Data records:
§

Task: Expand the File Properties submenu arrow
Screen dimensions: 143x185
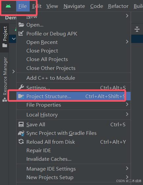Action: [127, 104]
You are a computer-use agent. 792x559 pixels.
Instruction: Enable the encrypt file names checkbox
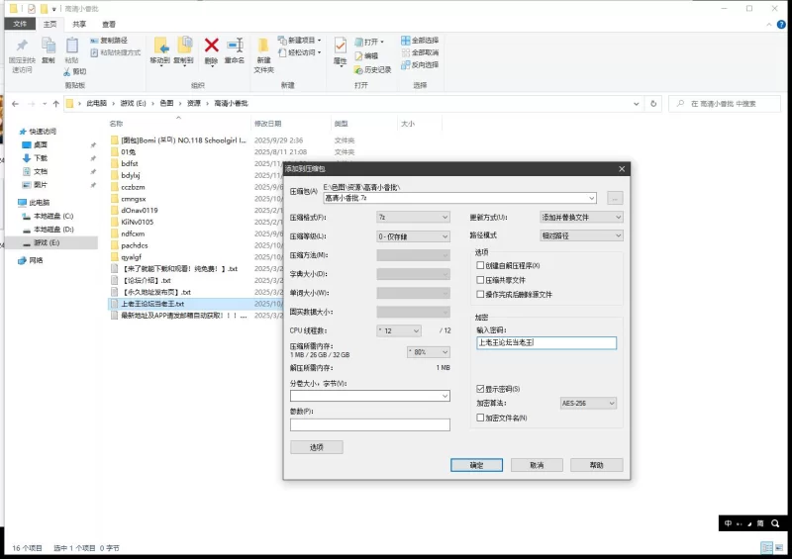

§

Exercise goal:
Please copy the data shown above precisely, leaving the images out.

Response to the task:
Task: Expand the File Properties submenu arrow
Screen dimensions: 143x185
Action: [127, 104]
You are a computer-use agent. 792x559 pixels.
Instruction: Enable the encrypt file names checkbox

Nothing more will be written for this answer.